Be prepared, therefore, to have your understanding and practice of prayer changed.  In fact, if you are not open to this happening, save yourself the time and put this book down.  It won’t be for you.  If, however, you seek a deeper openness to God and long for God to continue the Divine work of making all things new – in you and in the world – then read on.  If this is you, you are the reason I wrote this book.  I wrote it to help you see how much more prayer is than you could ever imagine – how things you may have never considered to be prayer are, in fact, ways of opening yourself to God.  I wrote it to help you move from prayer as something you do – or, worse, feel you ought to do – to prayer as a way of living your life.  I wrote it with the prayer that you and I would both not simply become people who pray but people for whom our lives are prayer.

Reviews

This book represents a new maturity in spiritual thinking and teaching. David Benner is wise, broad and deep all at the same time. And you will be too after you finish this wonderful book.

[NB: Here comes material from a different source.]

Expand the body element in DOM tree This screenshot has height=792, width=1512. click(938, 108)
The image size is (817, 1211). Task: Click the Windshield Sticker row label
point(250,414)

~ Richard Rohr, O.F.M., Center for Action and Contemplation

In Opening to God David Benner has gifted us with a thoughtful and comprehensive guide to Christian prayer. The intimacy with which Benner writes about prayer betrays a deep and abiding knowledge of the subject, thus this book is destined to be valued by individuals and groups alike in their quest for more intimacy with God.

~ Tony Jones, author

David Benner’s Opening to God should become a classic! It is warm, wise, gentle and challenging. For the beginner or the experienced it offers guidance in the Christian prayer practice of lectio divina, making this ancient monastic approach to prayer wonderfully accessible to the contemporary seeker. By no means is it a rigid or opaque ‘how to’ book, but rather an invitation to go ever deeper in the life of prayer. Reading it is like a conversation with a trusted friend.

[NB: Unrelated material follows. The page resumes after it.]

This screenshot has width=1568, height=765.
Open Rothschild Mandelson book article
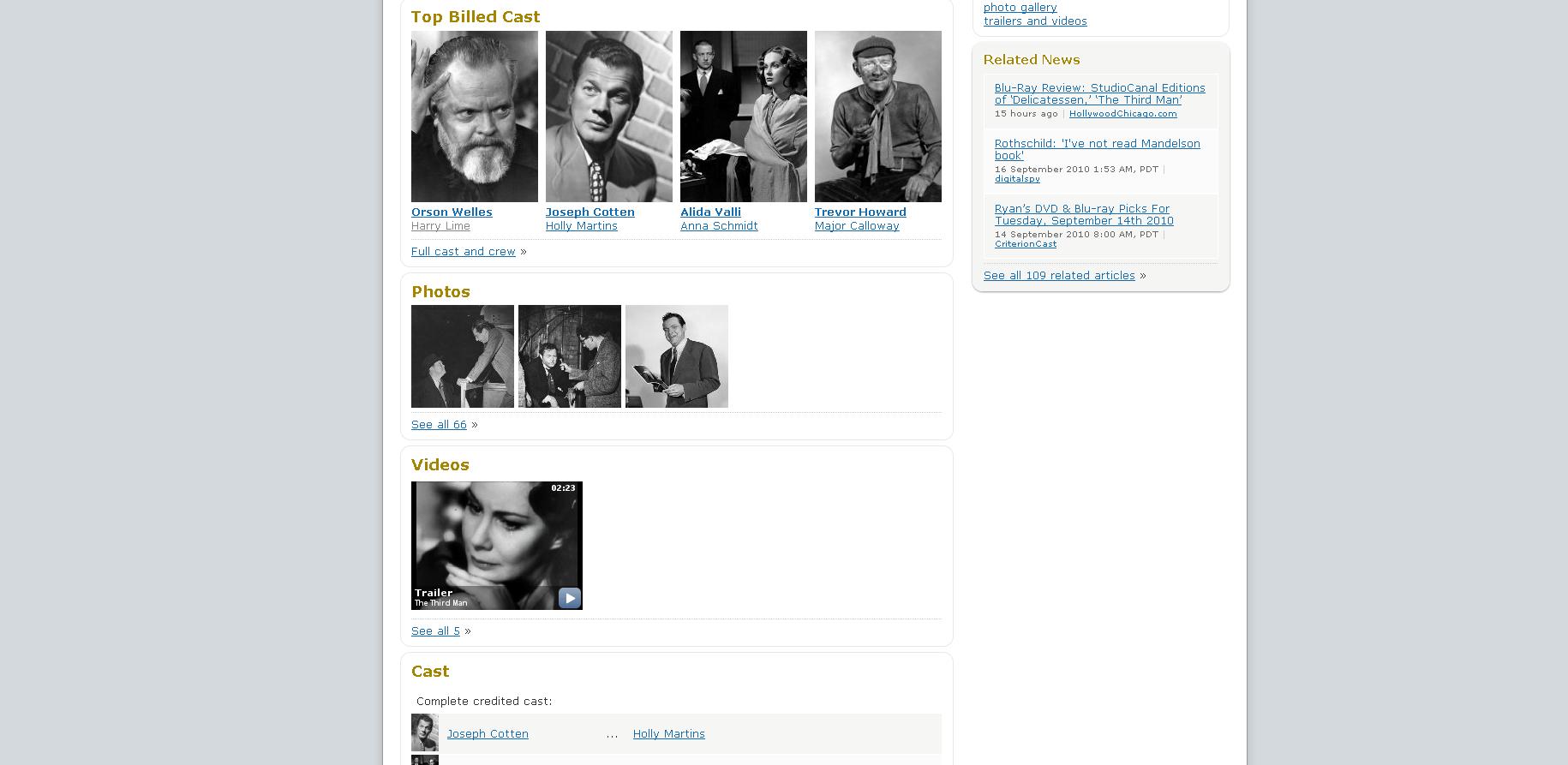click(x=1098, y=149)
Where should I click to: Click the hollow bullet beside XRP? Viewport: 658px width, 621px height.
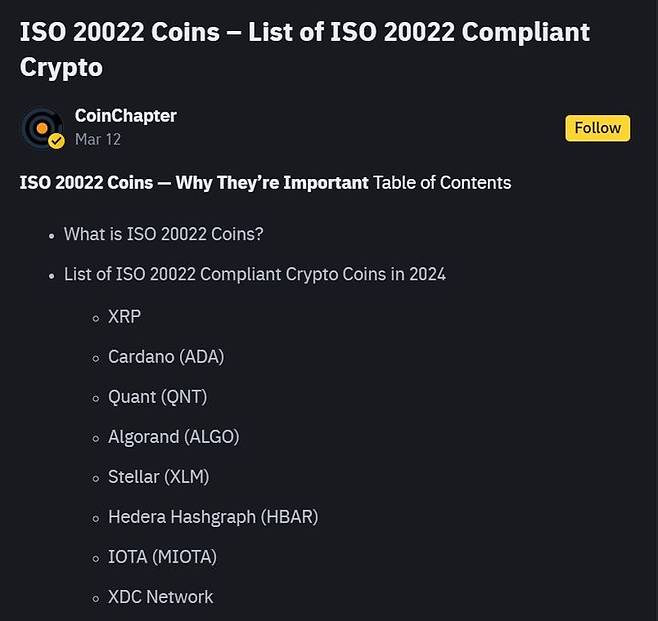97,317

~ Margaret Guenther, Episcopal priest and author

Opening to God is an invitation to prayer — not just a book about prayer, but a guide for daily practice. Like an intimate retreat with a spiritual master, it brings centuries of wisdom close enough to speak to our lives. I’ve never met David Benner, but I felt like I was reading someone who had listened to my prayers.

~ Jonathan Wilson-Hartgrove

This is a very well written and thoughtful book with very practical application sections at the end of each chapter. I highly recommend it.

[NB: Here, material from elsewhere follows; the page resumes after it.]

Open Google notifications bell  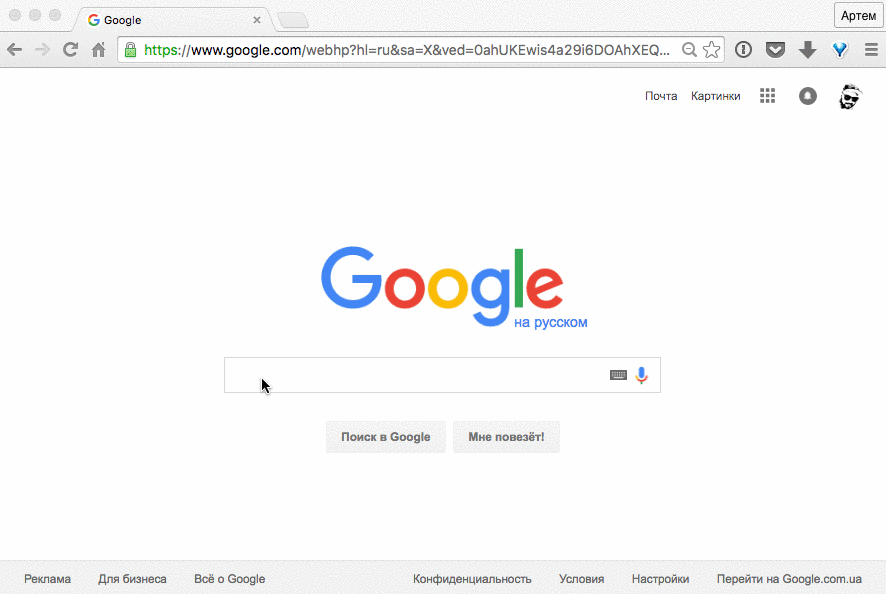(807, 96)
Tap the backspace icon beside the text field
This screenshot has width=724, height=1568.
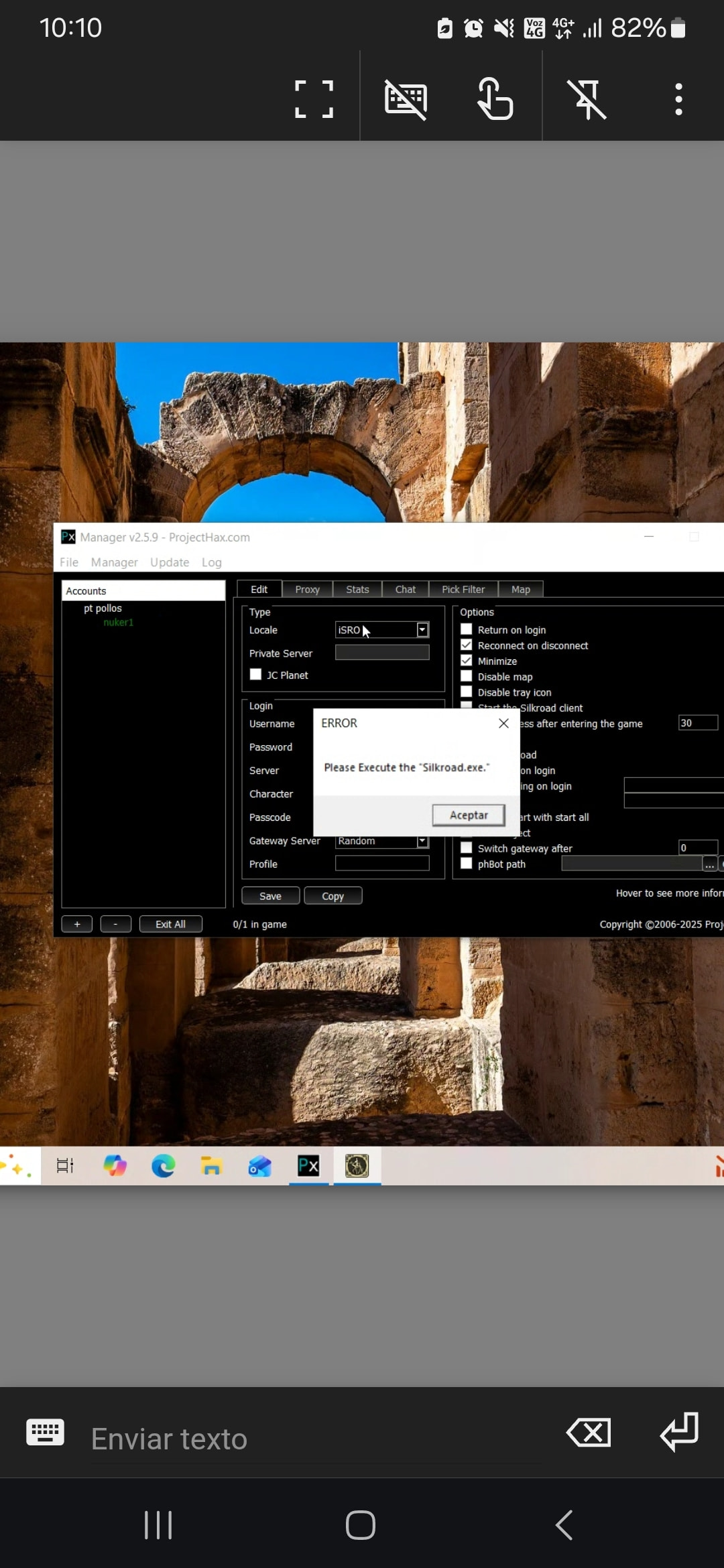[588, 1433]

~ Paul M Dubuc (Amazon.com)

One of the great blessings of my life is to have experienced scores of warm and insightful conversations with David Benner. I have walked away from almost every one with a deeper openness to the transforming love of God. And that is exactly how I was impacted while reading this wonderful book. What a gift! Life as lectio; life as prayer.

~ Gary W. Moon, Richmont Graduate University

In Opening to God David Benner comes alongside our lives as a wise and discerning companion. His words water our desire for God, encourage us in our spiritual practice and widen our lenses through which we view the landscape of prayer. They will speak to any heart that longs for a deeper, closer and more intimate walk with God.

~ Trevor Hudson, South African pastor and author

David Benner has given us another great gift with Opening to God. A tremendous book on prayer for people at all stages of their relationship with God. Practical, devotional and rich. This is a book I will go back to again and again.

~ Peter Scazzero, pastor and author

In Opening to God, David Benner has given us a generous, comprehensive and very pastoral guide not only to the myriad types of prayer open to us as Christians, but also to the informing attitudes and physical nuances which can enable a rich prayer life in all of us.